When I was 16, I traveled to Great Britain for several weeks with three friends. Not something you would EVER suspect if you knew my mom. She was as protective as she was giving and the thought of letting her only child travel to another country, without adult supervision, was highly unlikely.
Initially, when I asked if I could go on this trip, she said something to the effect of, “Yes, if you’re able to pull it all together.” The World Wide Web had not yet been made available to the public and she knew that 4 teenagers, stood no chance of planning such a trip. Not only were there flights to consider, but youth hostels to be booked and transportation to be orchestrated in between. Given my massive aversion to phones, I imagine she was feeling pretty confident that we’d remain stateside.
Much to her dismay, the arrangements were made, in record time - entirely due to Celeste’s and Heather’s amazing mom, whose organizational skills far exceeded my own. My dad reasoned that after giving one answer it would be unfair to do a swift about-face.
In what was to become known as ‘The greatest miracle of the 80’s,’ my mom consented and 4 kids crossed the pond a few months later.

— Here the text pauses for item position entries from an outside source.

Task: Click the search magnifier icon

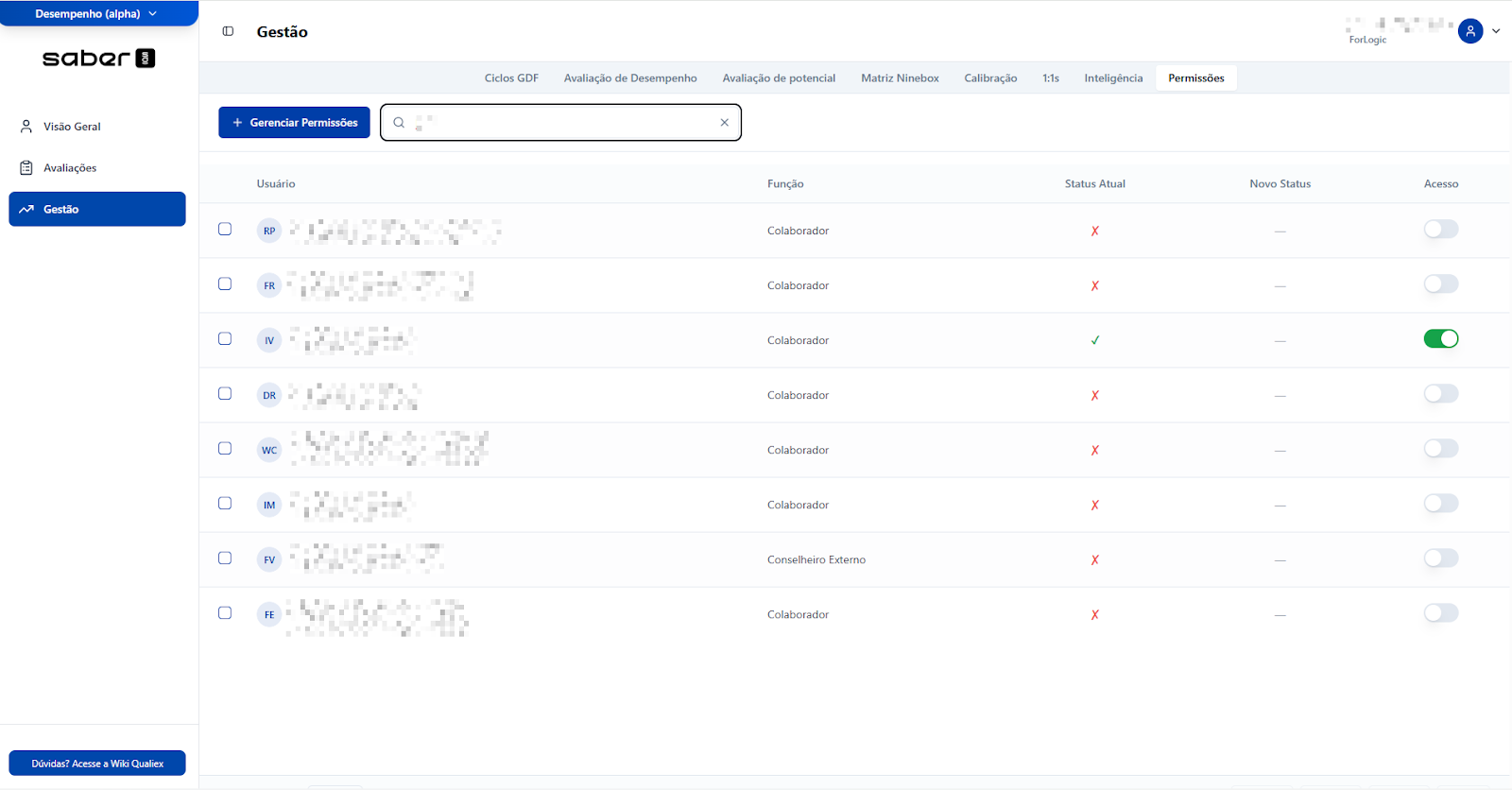Action: point(399,123)
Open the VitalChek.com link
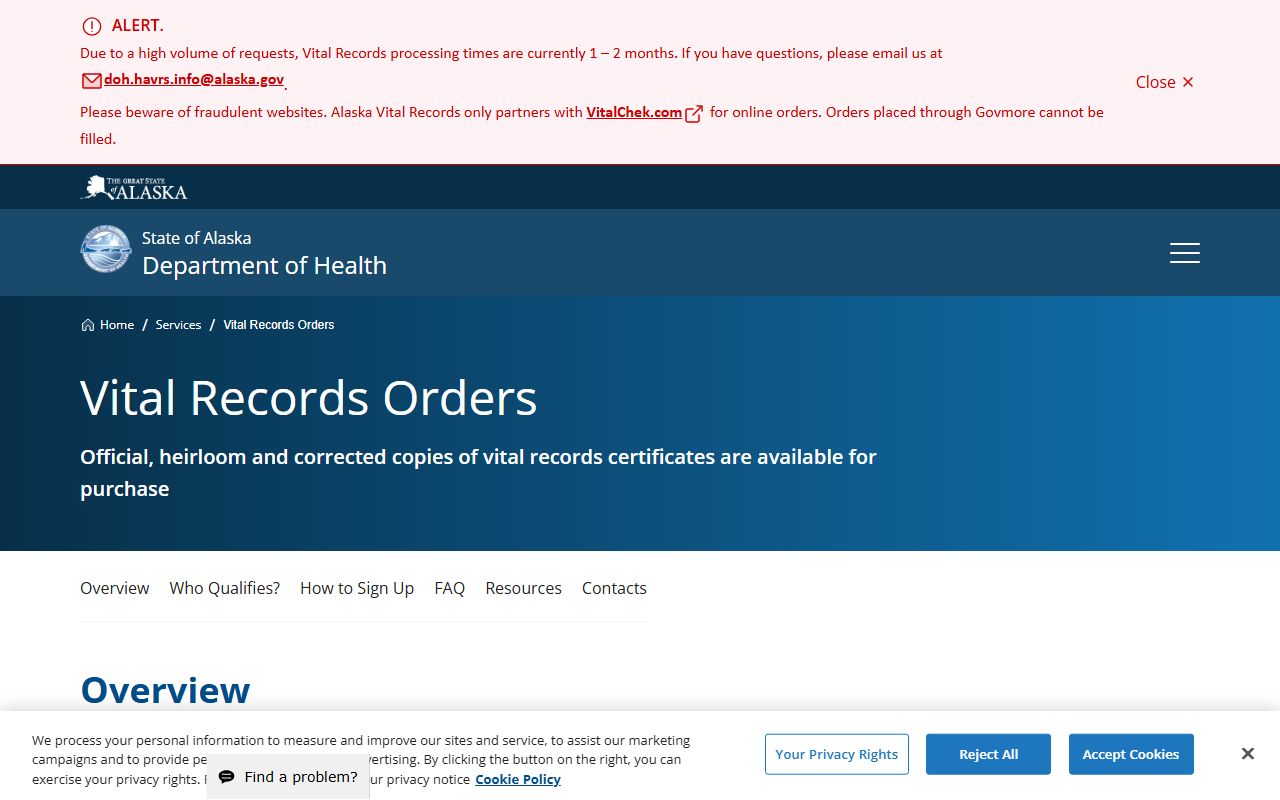1280x800 pixels. click(x=633, y=112)
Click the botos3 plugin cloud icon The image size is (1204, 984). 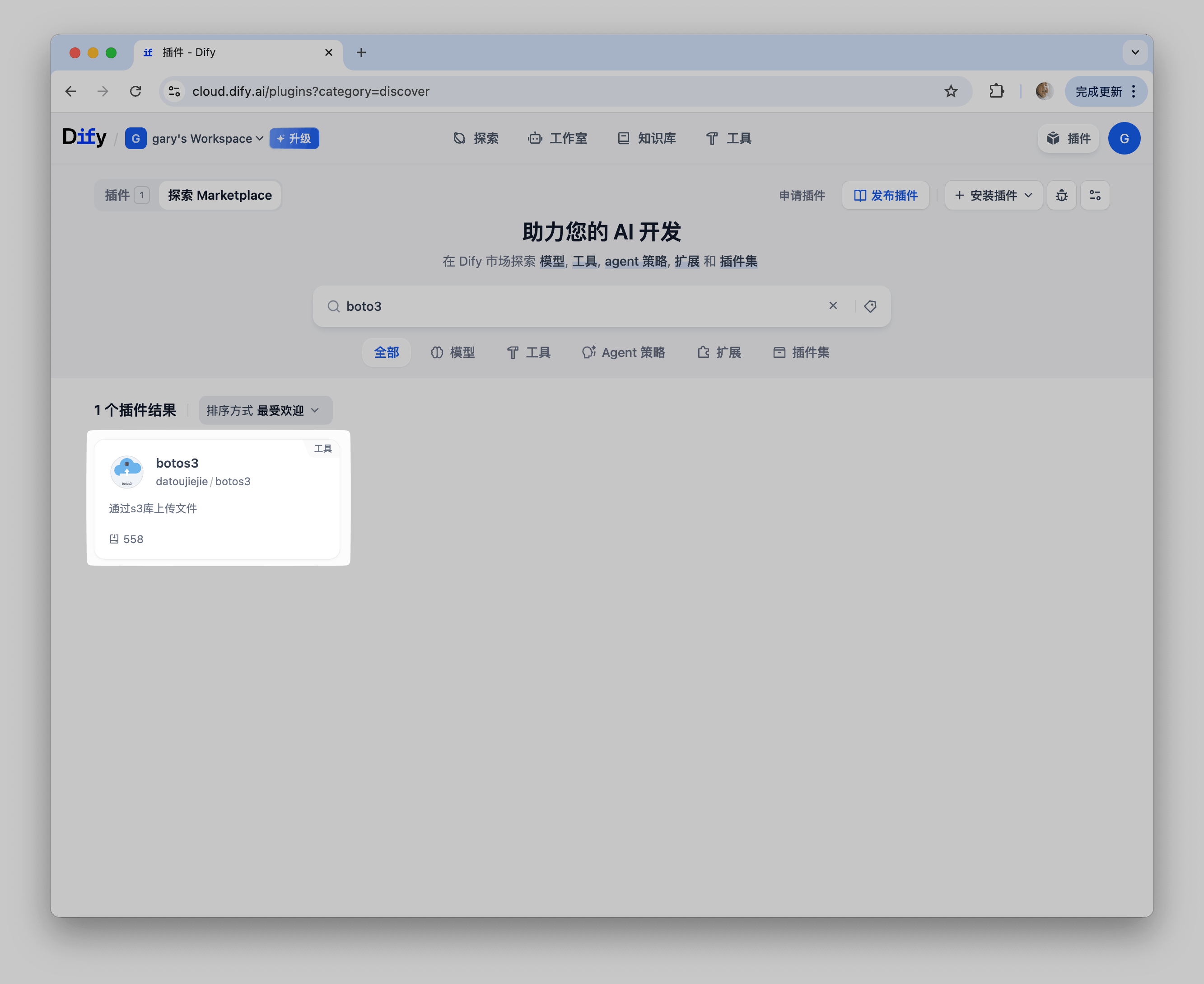tap(127, 472)
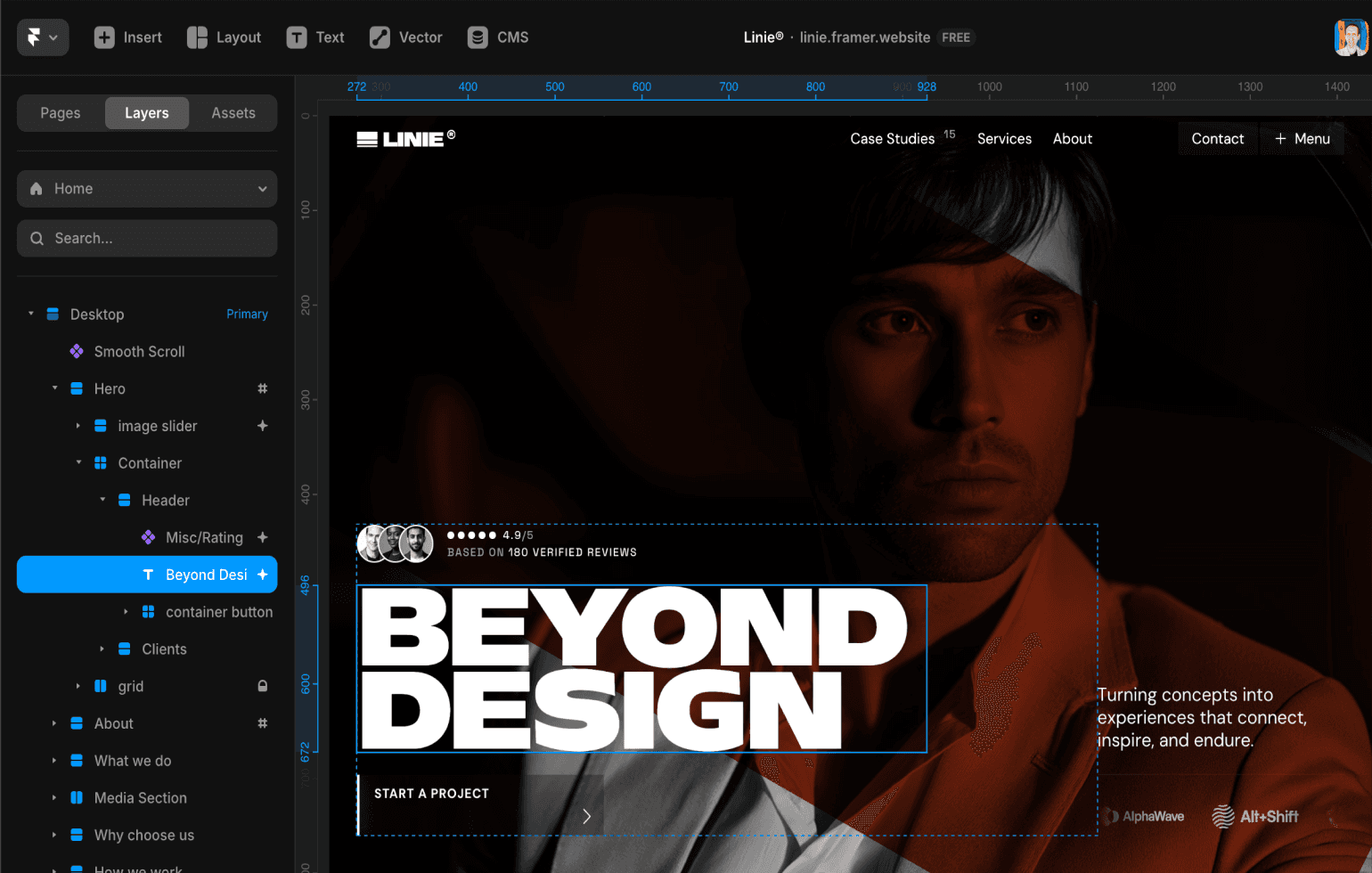Switch to the Pages tab
The image size is (1372, 873).
61,113
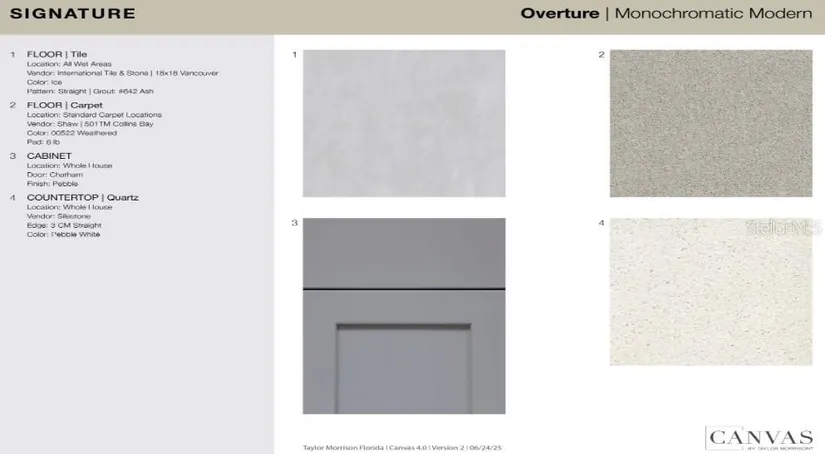The image size is (825, 454).
Task: Click the Monochromatic Modern style label
Action: tap(713, 14)
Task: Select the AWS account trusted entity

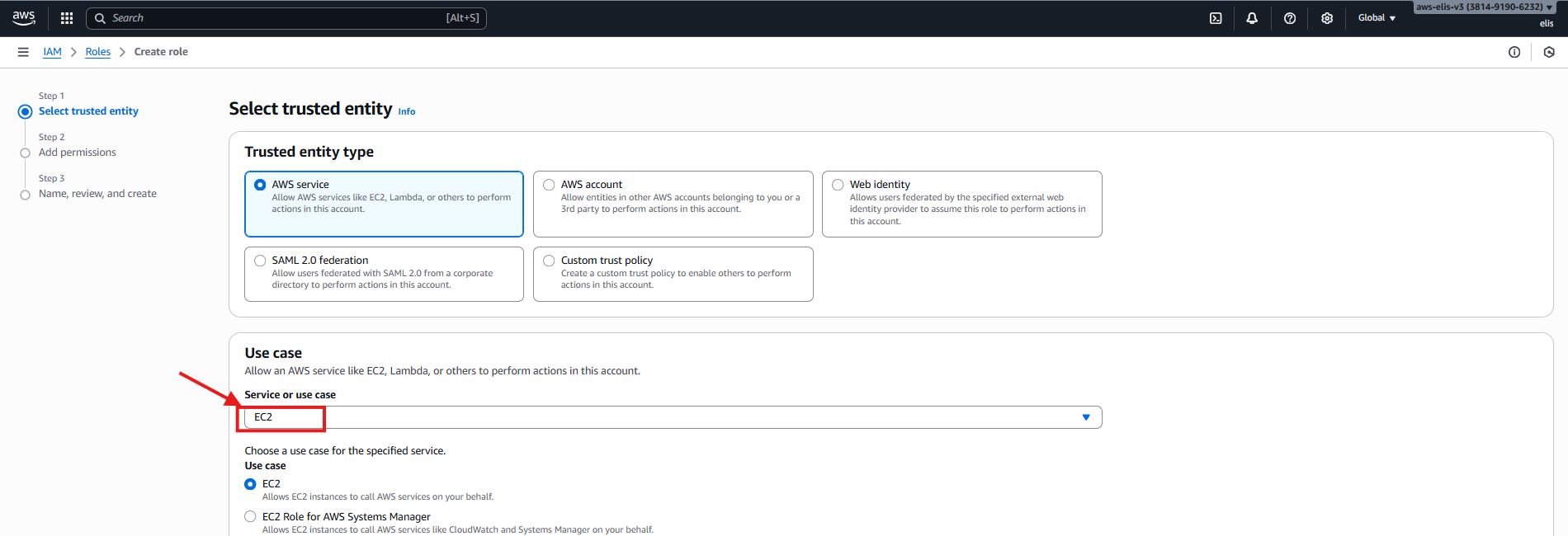Action: coord(550,185)
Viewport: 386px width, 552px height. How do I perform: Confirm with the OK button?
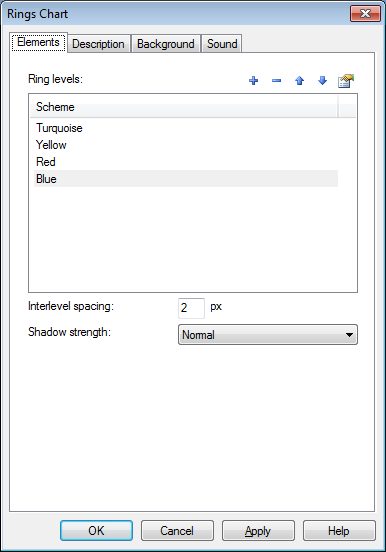pos(96,531)
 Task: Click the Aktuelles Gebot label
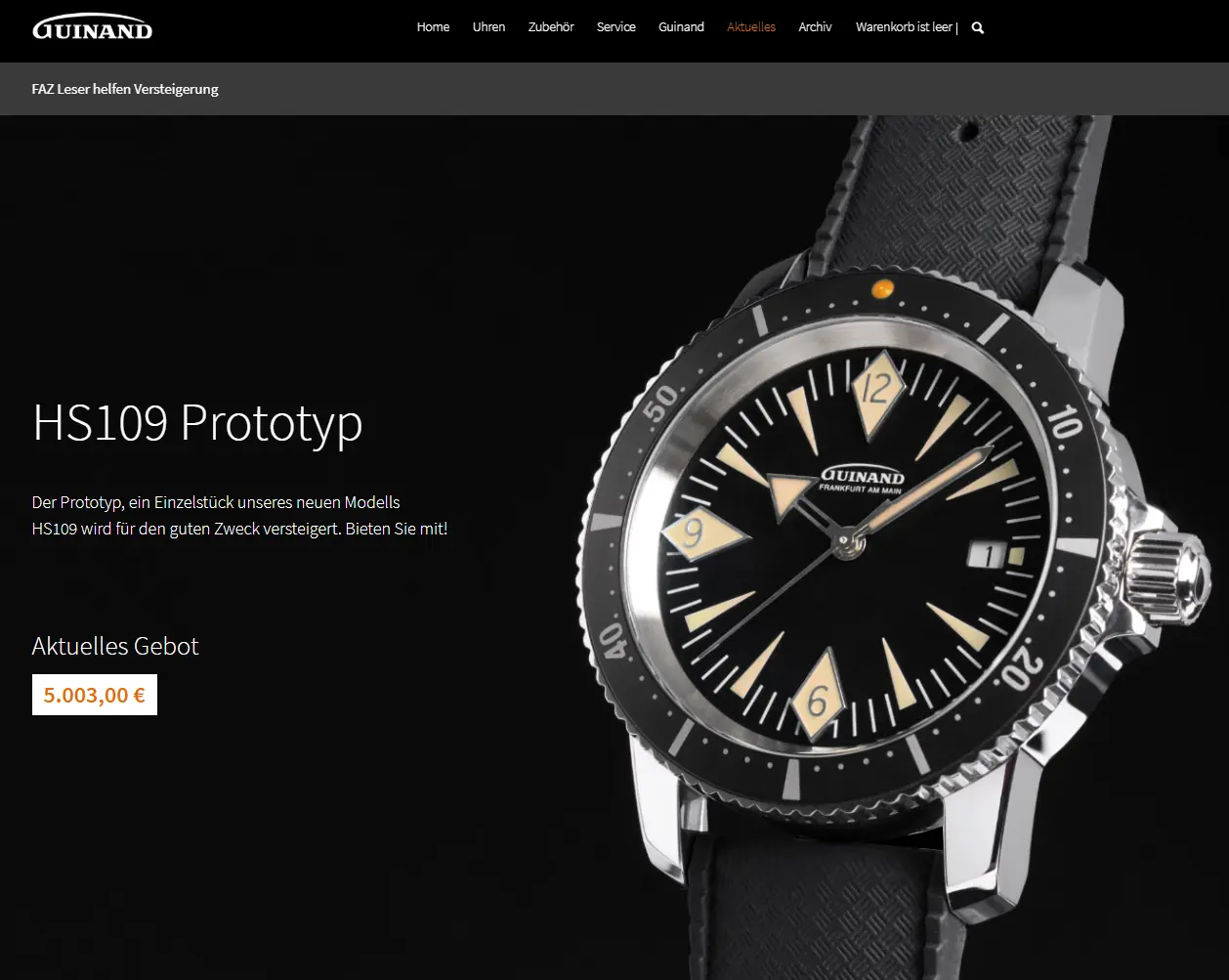coord(115,646)
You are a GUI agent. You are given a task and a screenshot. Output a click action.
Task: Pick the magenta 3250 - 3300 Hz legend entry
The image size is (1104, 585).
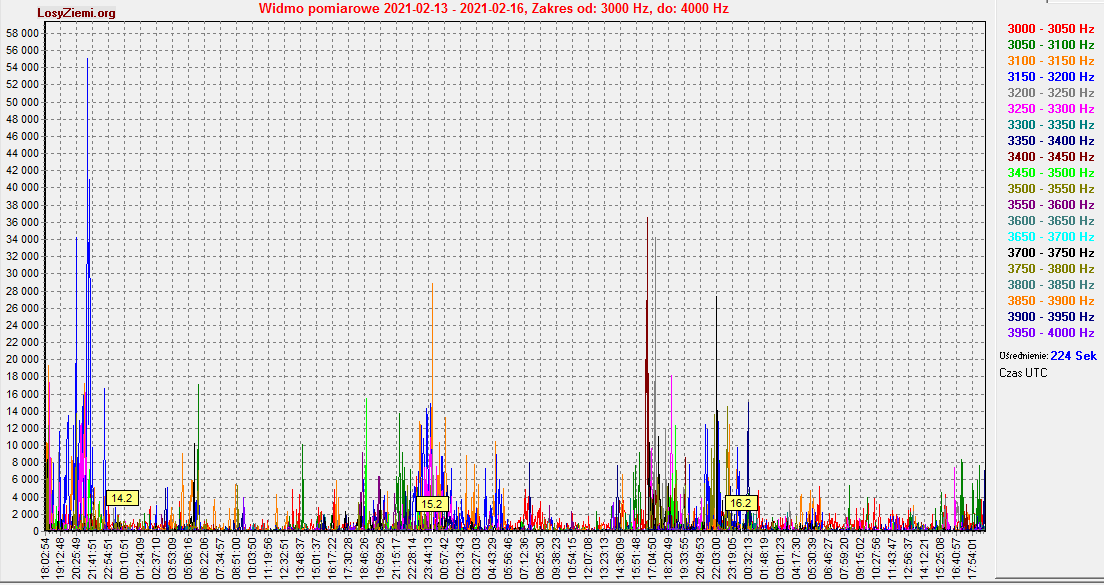click(x=1050, y=109)
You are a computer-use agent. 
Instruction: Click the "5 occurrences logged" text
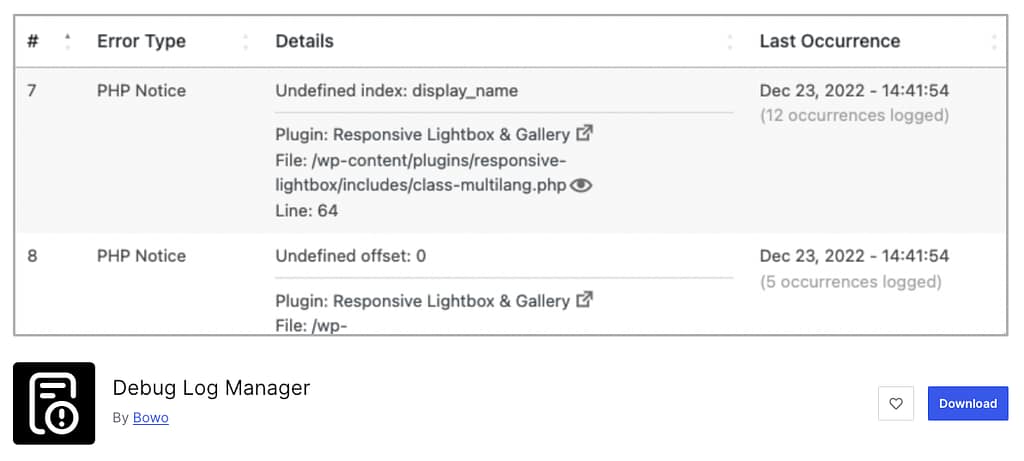[x=850, y=281]
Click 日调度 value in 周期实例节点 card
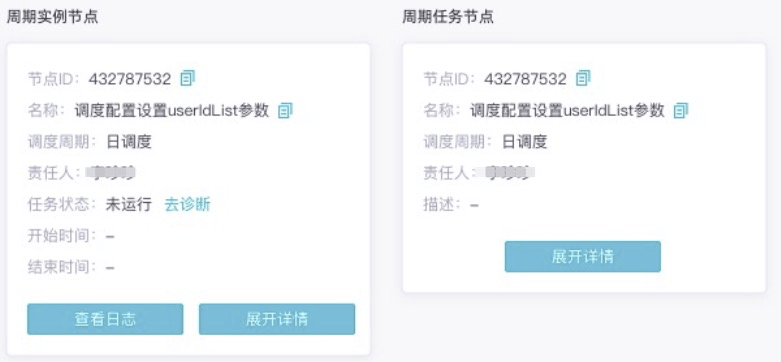The width and height of the screenshot is (781, 362). [129, 142]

It was a life altering trip, as one might expect. It shaped how I would later see the world and others in it. Somehow the world becomes smaller when you travel, just the opposite of what I had anticipated. It was no longer ‘them’ – people from other countries and ‘us’ – people from America, but ‘we’ – all of us. Their struggles and concerns became mine and my heart overflowed with love for everyone, not just those with similar backgrounds to my own.
During the trip, I kept a journal of sorts. There were unforgettable moments hourly and I wanted a way to ensure I would never forget this amazing adventure. In packing for our move to England last year, I came across the journal and opened it with great anticipation.
There are times in life where you look back at something you did or said and are utterly amazed. You stand in awe of your brilliance, in total disbelief that such wisdom came from you.
Unfortunately, that was not the case. It was positively horrifying. As I read, there was no escaping my immaturity or my inability to write sentences that even held my own interest. What it did possess was a surprising amount of details that I had completed forgotten…or had remembered entirely incorrectly.
It’s one thing to write in a journal that remains hidden away in a box, but entirely another to put your thoughts and experiences on the internet for all to see. The idea of putting so much out there seems a bit like going to the pool for the first time after having a baby. All your bits and pieces are out there on display for everyone to see but they aren’t exactly where you would want them. You’re a work in progress and you’re beyond grateful for where you are…even if you still have further to go. At the end of the day, no matter what you look like, you’re still glad you went (or in this case…wrote) - for the memories, and to celebrate the journey.
We’ve been here a short time, but already so many details are being forgotten. Before others slip away, I’ve decided to give these fingers a bit of exercise.